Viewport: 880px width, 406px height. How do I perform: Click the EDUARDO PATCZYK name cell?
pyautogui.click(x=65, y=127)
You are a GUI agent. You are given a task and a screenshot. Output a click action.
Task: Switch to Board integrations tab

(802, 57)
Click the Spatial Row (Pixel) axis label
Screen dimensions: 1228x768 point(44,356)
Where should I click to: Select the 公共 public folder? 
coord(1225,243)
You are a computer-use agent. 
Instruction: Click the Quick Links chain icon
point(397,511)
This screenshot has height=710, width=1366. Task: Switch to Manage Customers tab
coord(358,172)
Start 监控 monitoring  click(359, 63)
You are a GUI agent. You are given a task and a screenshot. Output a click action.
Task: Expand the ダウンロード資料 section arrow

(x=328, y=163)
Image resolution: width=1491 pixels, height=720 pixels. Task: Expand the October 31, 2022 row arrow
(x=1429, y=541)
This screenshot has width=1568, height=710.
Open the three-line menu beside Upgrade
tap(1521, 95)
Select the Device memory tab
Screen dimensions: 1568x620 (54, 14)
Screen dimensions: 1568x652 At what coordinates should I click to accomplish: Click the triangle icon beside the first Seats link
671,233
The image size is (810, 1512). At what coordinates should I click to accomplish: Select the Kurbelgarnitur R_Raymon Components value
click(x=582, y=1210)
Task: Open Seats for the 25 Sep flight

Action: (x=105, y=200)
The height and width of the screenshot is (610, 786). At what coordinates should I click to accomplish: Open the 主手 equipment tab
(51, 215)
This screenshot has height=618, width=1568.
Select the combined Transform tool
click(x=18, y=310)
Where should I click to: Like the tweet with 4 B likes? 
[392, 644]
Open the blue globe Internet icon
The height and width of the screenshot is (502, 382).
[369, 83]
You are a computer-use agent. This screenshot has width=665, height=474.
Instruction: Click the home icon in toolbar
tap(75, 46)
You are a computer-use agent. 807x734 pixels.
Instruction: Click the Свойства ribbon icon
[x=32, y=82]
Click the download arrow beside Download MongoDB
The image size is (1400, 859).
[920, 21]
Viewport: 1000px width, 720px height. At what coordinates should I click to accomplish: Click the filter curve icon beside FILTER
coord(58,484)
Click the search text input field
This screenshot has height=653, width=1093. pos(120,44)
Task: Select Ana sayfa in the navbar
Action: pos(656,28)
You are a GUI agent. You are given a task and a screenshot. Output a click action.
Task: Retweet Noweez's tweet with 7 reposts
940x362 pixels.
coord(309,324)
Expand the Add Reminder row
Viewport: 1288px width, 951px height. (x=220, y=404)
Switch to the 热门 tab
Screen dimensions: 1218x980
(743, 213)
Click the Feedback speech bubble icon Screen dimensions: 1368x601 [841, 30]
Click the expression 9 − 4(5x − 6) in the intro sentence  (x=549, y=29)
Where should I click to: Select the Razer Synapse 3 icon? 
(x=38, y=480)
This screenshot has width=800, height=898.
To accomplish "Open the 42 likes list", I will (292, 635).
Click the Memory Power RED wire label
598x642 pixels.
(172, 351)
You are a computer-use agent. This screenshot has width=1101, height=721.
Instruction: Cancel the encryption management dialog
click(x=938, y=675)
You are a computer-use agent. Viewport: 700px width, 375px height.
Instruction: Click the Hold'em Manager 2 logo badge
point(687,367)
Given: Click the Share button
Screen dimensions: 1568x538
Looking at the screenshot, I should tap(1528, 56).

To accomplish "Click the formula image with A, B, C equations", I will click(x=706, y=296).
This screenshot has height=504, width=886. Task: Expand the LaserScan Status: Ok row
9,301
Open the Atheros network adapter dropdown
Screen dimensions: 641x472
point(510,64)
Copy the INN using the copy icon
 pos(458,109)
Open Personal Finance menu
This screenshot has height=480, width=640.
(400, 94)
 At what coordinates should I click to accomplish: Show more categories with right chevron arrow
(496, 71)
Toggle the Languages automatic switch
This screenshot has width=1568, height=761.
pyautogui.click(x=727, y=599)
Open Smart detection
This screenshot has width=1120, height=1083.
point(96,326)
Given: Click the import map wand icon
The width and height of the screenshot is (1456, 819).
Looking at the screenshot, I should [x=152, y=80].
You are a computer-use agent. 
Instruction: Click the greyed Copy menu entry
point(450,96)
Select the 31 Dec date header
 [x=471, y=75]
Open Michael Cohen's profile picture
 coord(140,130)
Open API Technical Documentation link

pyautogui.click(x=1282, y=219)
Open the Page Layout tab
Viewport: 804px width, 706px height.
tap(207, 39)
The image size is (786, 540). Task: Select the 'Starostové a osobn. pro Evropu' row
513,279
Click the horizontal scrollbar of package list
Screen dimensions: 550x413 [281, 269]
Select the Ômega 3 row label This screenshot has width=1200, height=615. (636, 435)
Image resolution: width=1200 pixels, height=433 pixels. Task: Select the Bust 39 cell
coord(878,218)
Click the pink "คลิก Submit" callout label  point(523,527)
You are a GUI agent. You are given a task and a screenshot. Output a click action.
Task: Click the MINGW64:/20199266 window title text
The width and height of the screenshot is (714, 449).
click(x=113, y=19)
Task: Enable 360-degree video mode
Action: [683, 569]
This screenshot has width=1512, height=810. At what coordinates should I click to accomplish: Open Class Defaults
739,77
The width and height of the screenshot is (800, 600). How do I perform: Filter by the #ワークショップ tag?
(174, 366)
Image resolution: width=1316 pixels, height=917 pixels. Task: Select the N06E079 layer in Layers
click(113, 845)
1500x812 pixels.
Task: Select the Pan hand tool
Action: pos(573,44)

===

- **DIRECTIONS**: Please lay out everything in the entries above from the line containing "Click the search text input field" down to the line containing "Looking at the screenshot, I should tap(1528, 56)." as a Markdown table with the columns Row and Text. Number each row and skip blank lines.

- **TASK RESPONSE**:
| Row | Text |
|---|---|
| 1 | Click the search text input field |
| 2 | This screenshot has height=653, width=1093. pos(120,44) |
| 3 | Task: Select Ana sayfa in the navbar |
| 4 | Action: pos(656,28) |
| 5 | You are a GUI agent. You are given a task and a screenshot. Output a click action. |
| 6 | Task: Retweet Noweez's tweet with 7 reposts |
| 7 | 940x362 pixels. |
| 8 | coord(309,324) |
| 9 | Expand the Add Reminder row |
| 10 | Viewport: 1288px width, 951px height. (x=220, y=404) |
| 11 | Switch to the 热门 tab |
| 12 | Screen dimensions: 1218x980 |
| 13 | (743, 213) |
| 14 | Click the Feedback speech bubble icon Screen dimensions: 1368x601 [841, 30] |
| 15 | Click the expression 9 − 4(5x − 6) in the intro sentence  (x=549, y=29) |
| 16 | Where should I click to: Select the Razer Synapse 3 icon?  |
| 17 | (x=38, y=480) |
| 18 | This screenshot has width=800, height=898. |
| 19 | To accomplish "Open the 42 likes list", I will (292, 635). |
| 20 | Click the Memory Power RED wire label |
| 21 | 598x642 pixels. |
| 22 | (172, 351) |
| 23 | You are a computer-use agent. This screenshot has width=1101, height=721. |
| 24 | Instruction: Cancel the encryption management dialog |
| 25 | click(x=938, y=675) |
| 26 | You are a computer-use agent. Viewport: 700px width, 375px height. |
| 27 | Instruction: Click the Hold'em Manager 2 logo badge |
| 28 | point(687,367) |
| 29 | Given: Click the Share button |
| 30 | Screen dimensions: 1568x538 |
| 31 | Looking at the screenshot, I should tap(1528, 56). |